The faunabr package provides a suite of functions designed to retrieve, filter, and spatialize data from the Fauna do Brasil dataset.

## Overview of the functions:

+ `get_faunabr()`: download the latest or an older version of Fauna do Brasil database.
+ `fauna_version()`: check if you have the latest version of Fauna do Brasil data available in a directory.
+ `load_faunabr()`: load Fauna do Brasil database.
+ `translate_faunabr()`: translates information in the "lifeForm", "origin", "habitat", "taxonRank" and "taxonomicStatus" columns between Portuguese and English.
+ `fauna_attributes()`: display all the options available to filter species by its characteristics.
+ `select_fauna()`: filter species based on its characteristics and distribution.
+ `extract_binomial()`: extract the binomial name (Genus + specific epithet) from a Scientific Name.
+ `fauna_synonym()`: Retrieve synonyms for species.
+ `check_fauna_names()`: check if the species names are correct.
+ `subset_fauna()`: subset a list of species from Fauna do Brasil.
+ `fauna_spat_occ()`: get Spatial polygons (SpatVectors) of species based on its distribution.
+ `filter_faunabr()`: removes or flags records outside of the species' natural ranges.
+ `fauna_pam()`: get a presence-absence matrix of species based on its distribution.

## Installation

### Install development version from GitHub

You can install the released version of *faunabr* from [github](https://github.com/wevertonbio/faunabr) with:
```{r, results='hide', message=FALSE}
if(!require(remotes)){
    install.packages("remotes")
}

if(!require(faunabr)){
remotes::install_github('wevertonbio/faunabr')}

library(faunabr)
```

## Get data from Fauna do Brasil
All data included in the Fauna do Brasil (i.e., nomenclature, life form, and distribution) are stored in Darwin Core Archive data sets, which is updated often.
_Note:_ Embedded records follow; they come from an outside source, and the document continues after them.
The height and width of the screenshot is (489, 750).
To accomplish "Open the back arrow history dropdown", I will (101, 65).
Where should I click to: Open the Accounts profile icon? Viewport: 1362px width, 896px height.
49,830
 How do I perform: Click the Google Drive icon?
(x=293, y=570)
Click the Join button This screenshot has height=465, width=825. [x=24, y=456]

Before downloading the data available in the Fauna do Brasil, we need to create a folder to save the data:

```{r}
#Creating a folder in a temporary directory
#Replace 'file.path(tempdir(), "faunabr")' by a path folder to be create in 
#your computer
my_dir <- file.path(file.path(tempdir(), "faunabr"))
dir.create(my_dir)
```

You can now utilize the `get_faunabr` function to retrieve the most recent version of the data:

```{r, results='hide', message=FALSE, warning=FALSE}
get_faunabr(output_dir = my_dir, #directory to save the data
            data_version = "latest", #get the most recent version available
            translate = TRUE, #translate data to English
            overwrite = T) #Overwrite data, if it exists
```

The function will take a few seconds to download the data and a few minutes to merge the datasets into a single data.frame. Upon successful completion, you will find a folder named with the version of Fauna do Brasil. This folder contains the downloaded raw dataset (TXT files in Portuguese) and a file named **CompleteBrazilianFauna.gz**. The latter represents the finalized dataset. By default, the data is translated into English, but you can keep the original Portuguese version by setting `translate = FALSE`.
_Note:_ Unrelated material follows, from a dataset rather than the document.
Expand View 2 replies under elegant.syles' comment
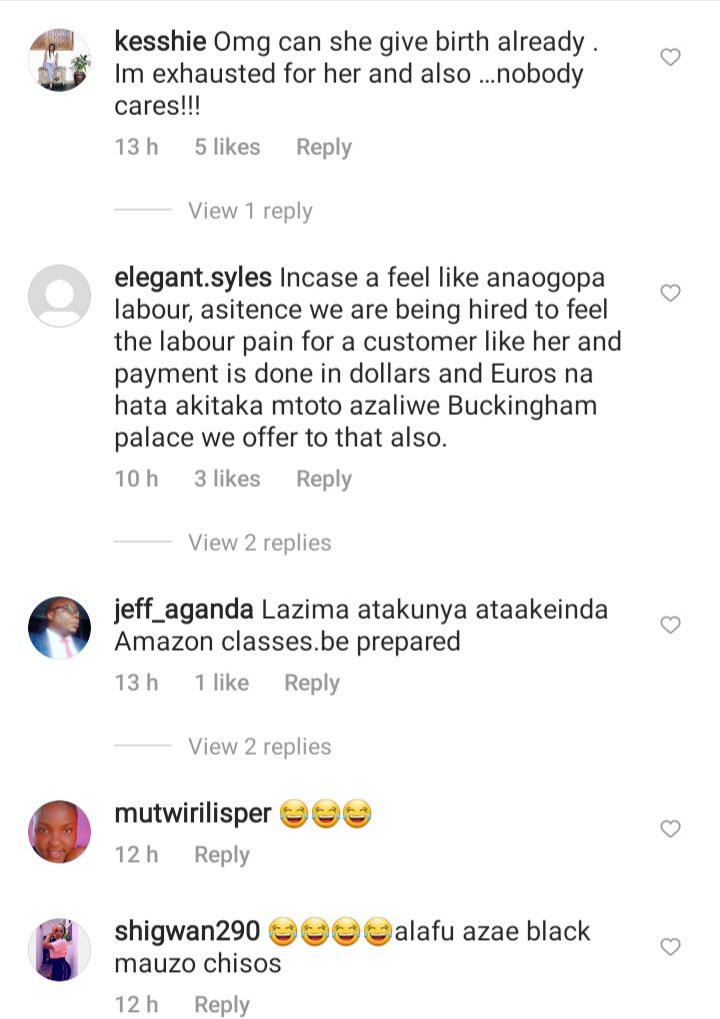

You also have the option to download an older, specific version of the Fauna do Brasil dataset. To explore the available versions, please refer to [this link](https://ipt.jbrj.gov.br/jbrj/resource?r=catalogo_taxonomico_da_fauna_do_brasil). For downloading a particular version, simply replace 'latest' with the desired version number. For example:

```{r, results='hide', message=FALSE, warning=FALSE}
get_faunabr(output_dir = my_dir, #directory to save the data
            data_version = "1.10", #Version 1.10, published on 2024-02-01
            overwrite = T) #Overwrite data, if it exists
```

As previously mentioned, you will find a folder named '1.10' within the designated directory.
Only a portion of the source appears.